In this era of biosimilars, where various analytical platforms are used to demonstrate the similarity of the biosimilars to its originator, kinetic data comparison plays an important role in comparing the structural and functional similarities.

Materials and methods

Therapeutic antibodies

The originator samples of therapeutic antibodies (mAb1-i and mAb2-i) and the biosimilar mAbs (mAb1-B and mAb2-B1, B2, B3 – three batches), all with total protein concentrations 1 mg · mL−1, were supplied by a leading pharmaceutical company in India. Antigens against the therapeutic antibodies (Ag1 and Ag2) were procured from either Sino Biological Inc. (Beijing, People’s Republic of China) or Thermo Fisher Scientific (Waltham, MA, USA).

Ligand immobilization

The antigens Ag1 or Ag2 were immobilized as ligands on Series S Sensor Chip CM5 (GE Healthcare, Bio-Sciences AB, Uppsala, Sweden) using amine coupling method with the immobilization wizard template provided in the Biacore T200 control software. For both quantitation and kinetic evaluation, mAbs were used as analytes as shown in Figure 1. For this, the chip surface was first activated using a 1:1 mixture of 0.4 M EDC and 0.1 M NHS (GE Healthcare), followed by covalent linking of the desired antigen with the carboxymethyl groups of the Sensor chip CM5 surface. The antigens were immobilized at pH 5 using 10 mM sodium acetate buffer (GE Healthcare). The unused activated Sensor chip surface was blocked with 1 M ethanolamine (GE Healthcare). Due to the difference in immobilization levels required for concentration and kinetic analysis,18 different immobilization protocols were followed as illustrated in Table 1.

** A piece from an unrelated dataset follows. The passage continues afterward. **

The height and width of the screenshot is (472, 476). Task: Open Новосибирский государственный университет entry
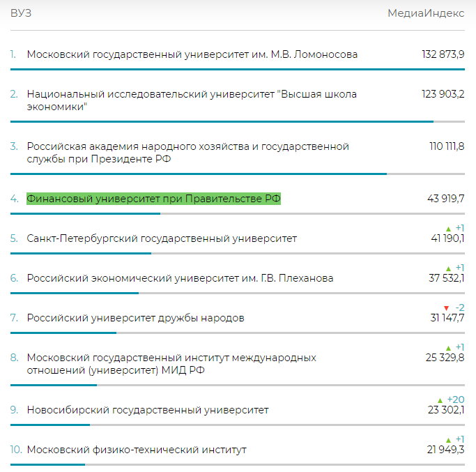pyautogui.click(x=148, y=410)
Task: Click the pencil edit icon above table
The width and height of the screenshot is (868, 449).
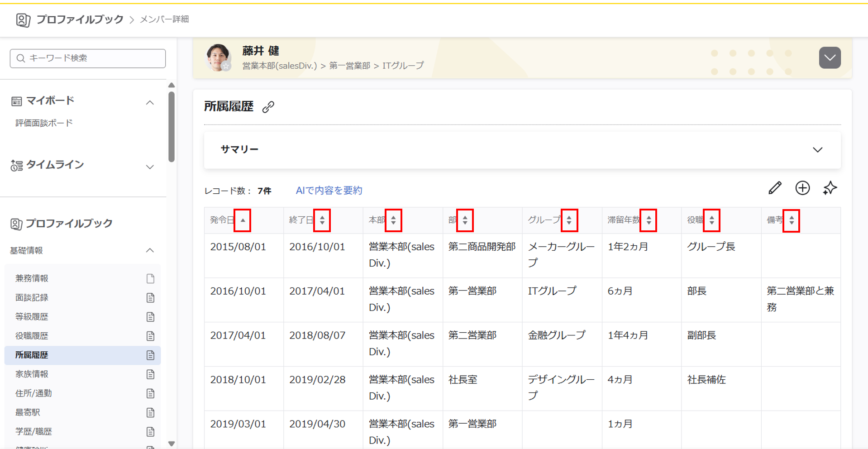Action: [775, 188]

Figure 1 Biacore T200 experimental setup.
Notes: Antigens (Ag1 or Ag2) were immobilized on Sensor chip CM5 using amine coupling method for both concentration analysis and kinetic evaluation of monoclonal antibodies.

Table 1 Ligand immobilization
Notes: High-density immobilization (4,000–10,000 RU) was performed for concentration analysis and very low-density immobilization (to obtain maximum binding capacity Rmax of ~4–5 RU) was used for kinetic analysis. *Indicates a 1:1 mixture of 0.4 M EDC and 0.1 M NHS.
Abbreviations: RU, response unit; Rmax, maximum binding capacity of the surface.

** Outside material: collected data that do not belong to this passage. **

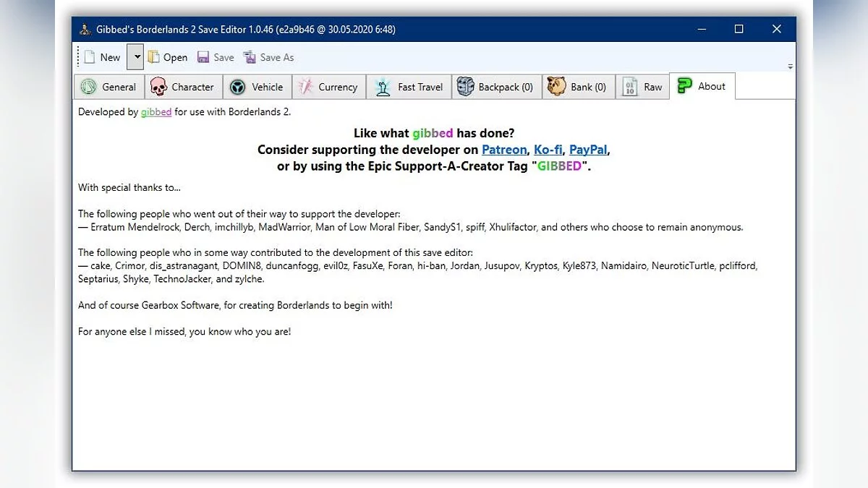868x488 pixels.
Task: Open the Currency tab
Action: coord(328,87)
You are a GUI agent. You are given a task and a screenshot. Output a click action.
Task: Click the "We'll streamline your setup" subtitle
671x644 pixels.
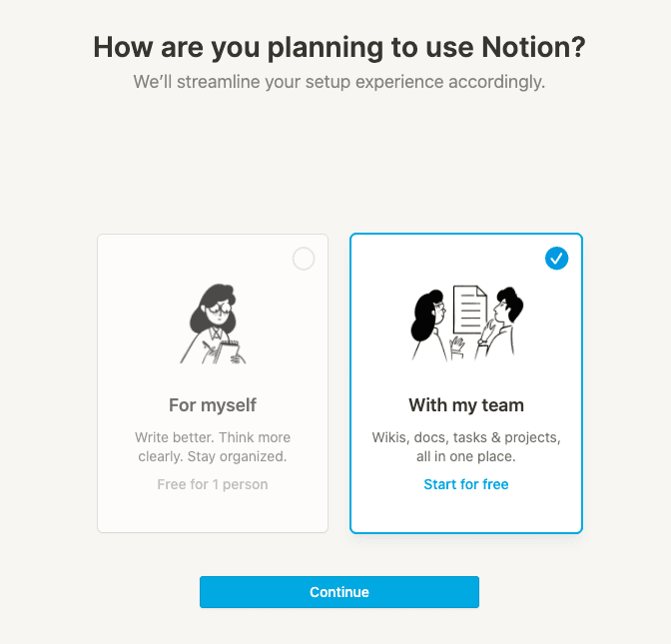tap(339, 82)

Calibration-free concentration analysis

CFCA was performed using a Biacore T200 (GE Healthcare) to determine the active concentration of the mAbs. Experimental setup was done using the Biacore T200 control software method, and an unmodified Sensor chip surface was used as reference. CFCA was performed in duplicate by running two dilutions of mAbs typically ranging from 500× to 5,000× in HBS-EP+ buffer (GE Healthcare), and each dilution was run at two flow rates: 5 μL · min−1 and 100 μL · min−1. The diffusion coefficient of mAbs was estimated using an online tool to calculate diffusion coefficient based on its molecular weight and shape. The active concentrations were then evaluated using the Biacore T200 analysis software (Figure 2).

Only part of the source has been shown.